Segment Open

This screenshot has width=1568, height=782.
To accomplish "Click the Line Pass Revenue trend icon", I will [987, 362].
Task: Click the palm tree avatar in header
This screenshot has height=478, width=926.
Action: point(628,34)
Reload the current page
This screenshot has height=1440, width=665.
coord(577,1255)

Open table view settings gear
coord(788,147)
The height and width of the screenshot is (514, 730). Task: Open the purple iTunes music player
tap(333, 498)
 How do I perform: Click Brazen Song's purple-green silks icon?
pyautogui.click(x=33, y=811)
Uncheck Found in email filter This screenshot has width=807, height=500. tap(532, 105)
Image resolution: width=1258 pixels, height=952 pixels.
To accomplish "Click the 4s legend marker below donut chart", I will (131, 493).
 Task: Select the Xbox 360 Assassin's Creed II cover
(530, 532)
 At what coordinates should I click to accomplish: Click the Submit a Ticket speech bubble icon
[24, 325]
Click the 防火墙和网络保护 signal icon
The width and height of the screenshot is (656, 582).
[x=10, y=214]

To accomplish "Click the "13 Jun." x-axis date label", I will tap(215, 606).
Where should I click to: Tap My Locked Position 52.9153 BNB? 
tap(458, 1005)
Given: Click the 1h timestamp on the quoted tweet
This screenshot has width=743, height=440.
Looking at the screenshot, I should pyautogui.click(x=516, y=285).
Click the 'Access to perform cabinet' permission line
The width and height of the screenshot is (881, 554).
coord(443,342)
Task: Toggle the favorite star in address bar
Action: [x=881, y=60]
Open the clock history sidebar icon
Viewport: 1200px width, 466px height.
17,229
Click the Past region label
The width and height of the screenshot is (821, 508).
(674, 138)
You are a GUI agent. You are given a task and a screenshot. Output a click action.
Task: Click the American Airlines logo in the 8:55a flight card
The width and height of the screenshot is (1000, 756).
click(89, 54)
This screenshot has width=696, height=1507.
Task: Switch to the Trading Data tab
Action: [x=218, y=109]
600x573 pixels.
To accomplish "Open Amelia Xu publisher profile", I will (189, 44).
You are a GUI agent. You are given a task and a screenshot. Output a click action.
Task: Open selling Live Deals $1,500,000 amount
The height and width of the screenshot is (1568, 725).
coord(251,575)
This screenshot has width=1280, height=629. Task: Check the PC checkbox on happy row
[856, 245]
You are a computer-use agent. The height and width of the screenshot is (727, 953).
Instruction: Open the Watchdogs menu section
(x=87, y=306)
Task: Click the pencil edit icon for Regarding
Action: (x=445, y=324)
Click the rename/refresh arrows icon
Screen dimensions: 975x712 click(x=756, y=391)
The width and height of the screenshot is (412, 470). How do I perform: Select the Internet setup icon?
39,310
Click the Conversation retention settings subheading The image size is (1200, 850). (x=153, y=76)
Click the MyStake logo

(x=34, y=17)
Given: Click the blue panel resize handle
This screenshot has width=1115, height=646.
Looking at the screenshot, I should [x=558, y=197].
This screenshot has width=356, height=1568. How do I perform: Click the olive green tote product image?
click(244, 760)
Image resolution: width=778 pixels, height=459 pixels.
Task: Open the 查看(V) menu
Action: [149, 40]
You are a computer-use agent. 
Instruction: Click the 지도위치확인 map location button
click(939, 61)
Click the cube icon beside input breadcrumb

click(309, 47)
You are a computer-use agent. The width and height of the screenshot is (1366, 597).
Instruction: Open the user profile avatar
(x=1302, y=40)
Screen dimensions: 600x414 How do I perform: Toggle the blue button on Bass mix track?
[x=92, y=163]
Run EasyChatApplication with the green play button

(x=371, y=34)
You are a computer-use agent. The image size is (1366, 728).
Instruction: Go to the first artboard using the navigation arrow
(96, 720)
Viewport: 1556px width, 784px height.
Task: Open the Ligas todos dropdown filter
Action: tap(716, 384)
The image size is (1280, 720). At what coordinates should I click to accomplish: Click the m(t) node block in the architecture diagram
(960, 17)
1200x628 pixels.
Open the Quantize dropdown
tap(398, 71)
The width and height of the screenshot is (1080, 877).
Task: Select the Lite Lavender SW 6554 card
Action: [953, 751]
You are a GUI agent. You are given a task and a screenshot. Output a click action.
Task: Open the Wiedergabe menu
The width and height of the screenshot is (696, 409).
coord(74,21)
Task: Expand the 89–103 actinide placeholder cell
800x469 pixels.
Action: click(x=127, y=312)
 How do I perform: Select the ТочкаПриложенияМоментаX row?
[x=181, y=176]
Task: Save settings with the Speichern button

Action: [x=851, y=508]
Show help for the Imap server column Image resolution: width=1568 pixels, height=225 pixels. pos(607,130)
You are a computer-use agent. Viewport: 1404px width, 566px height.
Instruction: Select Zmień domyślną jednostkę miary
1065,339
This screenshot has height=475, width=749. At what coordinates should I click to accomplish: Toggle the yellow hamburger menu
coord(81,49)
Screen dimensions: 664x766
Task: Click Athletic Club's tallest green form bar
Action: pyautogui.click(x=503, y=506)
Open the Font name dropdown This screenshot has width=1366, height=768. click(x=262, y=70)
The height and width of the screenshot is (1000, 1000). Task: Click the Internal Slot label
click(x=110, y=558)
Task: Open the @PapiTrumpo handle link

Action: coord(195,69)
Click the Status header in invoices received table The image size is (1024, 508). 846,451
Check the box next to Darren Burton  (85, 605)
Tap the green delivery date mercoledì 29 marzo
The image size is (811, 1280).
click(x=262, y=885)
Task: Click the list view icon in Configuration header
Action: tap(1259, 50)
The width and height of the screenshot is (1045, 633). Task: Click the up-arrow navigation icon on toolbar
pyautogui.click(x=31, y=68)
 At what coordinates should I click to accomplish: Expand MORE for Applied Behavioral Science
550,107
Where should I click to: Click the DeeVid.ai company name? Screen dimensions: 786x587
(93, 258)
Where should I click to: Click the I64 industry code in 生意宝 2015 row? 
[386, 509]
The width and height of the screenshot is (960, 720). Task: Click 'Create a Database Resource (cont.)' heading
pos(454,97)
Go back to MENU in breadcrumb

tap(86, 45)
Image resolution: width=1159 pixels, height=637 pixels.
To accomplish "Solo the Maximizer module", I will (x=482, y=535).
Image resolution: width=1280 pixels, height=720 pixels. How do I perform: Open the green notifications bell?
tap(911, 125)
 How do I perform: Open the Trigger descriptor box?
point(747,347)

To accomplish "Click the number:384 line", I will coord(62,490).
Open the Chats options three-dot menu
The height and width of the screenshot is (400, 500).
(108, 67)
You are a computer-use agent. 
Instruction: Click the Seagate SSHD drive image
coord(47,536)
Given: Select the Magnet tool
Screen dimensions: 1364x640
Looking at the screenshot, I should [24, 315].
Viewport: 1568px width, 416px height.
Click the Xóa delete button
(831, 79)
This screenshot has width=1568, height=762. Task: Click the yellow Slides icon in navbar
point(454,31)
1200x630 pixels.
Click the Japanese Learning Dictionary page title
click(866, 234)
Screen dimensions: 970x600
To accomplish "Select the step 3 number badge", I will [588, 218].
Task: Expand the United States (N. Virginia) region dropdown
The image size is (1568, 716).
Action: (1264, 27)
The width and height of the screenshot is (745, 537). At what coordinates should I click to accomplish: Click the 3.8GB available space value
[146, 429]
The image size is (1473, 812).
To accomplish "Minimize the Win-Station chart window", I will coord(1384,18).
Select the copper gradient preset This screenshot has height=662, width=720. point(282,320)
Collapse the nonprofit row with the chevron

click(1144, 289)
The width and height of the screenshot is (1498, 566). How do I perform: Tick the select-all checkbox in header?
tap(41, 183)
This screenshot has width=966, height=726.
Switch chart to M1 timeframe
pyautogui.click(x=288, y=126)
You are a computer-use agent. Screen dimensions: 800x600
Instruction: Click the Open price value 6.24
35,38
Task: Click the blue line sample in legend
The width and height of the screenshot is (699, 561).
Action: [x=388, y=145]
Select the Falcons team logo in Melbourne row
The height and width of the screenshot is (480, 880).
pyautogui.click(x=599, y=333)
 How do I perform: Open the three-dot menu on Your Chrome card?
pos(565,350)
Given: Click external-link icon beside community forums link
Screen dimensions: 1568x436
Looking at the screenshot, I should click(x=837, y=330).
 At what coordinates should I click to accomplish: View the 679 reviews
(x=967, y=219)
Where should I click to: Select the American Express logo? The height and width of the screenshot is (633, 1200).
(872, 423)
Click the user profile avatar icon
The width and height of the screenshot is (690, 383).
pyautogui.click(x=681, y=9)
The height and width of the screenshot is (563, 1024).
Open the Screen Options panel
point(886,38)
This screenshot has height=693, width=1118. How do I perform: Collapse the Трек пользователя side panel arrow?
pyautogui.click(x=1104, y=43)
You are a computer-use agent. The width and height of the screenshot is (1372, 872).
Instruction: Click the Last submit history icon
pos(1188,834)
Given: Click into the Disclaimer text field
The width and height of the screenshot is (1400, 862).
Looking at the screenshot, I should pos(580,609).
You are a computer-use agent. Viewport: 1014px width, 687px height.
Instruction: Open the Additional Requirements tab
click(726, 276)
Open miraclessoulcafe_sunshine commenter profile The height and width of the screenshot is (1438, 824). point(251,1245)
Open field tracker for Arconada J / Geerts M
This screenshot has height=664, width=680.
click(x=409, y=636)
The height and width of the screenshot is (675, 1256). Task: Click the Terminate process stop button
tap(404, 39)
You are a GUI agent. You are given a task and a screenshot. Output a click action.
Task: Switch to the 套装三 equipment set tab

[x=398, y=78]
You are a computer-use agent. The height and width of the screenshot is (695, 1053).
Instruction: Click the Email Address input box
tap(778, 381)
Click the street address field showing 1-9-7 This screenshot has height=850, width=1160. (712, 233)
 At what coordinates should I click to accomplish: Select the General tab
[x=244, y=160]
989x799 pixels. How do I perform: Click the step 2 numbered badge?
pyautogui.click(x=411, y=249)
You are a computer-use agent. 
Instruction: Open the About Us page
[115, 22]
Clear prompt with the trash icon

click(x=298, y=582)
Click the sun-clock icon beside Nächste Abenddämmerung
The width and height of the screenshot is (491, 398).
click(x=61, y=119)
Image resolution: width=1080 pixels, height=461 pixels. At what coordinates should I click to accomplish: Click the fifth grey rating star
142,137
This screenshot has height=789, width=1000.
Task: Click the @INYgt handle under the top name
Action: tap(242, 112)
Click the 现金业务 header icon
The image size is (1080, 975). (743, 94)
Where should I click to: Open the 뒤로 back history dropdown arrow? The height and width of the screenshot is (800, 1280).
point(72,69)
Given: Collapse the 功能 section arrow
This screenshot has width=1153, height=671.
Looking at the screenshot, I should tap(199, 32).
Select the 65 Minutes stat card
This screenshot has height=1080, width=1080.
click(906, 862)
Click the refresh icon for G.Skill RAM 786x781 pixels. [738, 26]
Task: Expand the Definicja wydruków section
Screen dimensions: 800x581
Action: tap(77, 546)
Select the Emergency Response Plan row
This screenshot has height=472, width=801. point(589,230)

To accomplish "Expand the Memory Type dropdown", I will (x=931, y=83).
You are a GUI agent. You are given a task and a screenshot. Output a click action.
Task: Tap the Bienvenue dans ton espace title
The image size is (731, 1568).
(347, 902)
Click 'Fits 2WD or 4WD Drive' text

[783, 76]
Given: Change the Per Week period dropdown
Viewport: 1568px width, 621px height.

Segment Closed

**ACTIVITY**
Please give an exact copy of the entries above, from the line with "Instruction: Open the user profile avatar" down to the line with "You are a computer-use agent. The image", inclusive, and nothing else.

**WRITTEN ANSWER**
Instruction: Open the user profile avatar
(x=1302, y=40)
Screen dimensions: 600x414 How do I perform: Toggle the blue button on Bass mix track?
[x=92, y=163]
Run EasyChatApplication with the green play button

(x=371, y=34)
You are a computer-use agent. The image size is (1366, 728).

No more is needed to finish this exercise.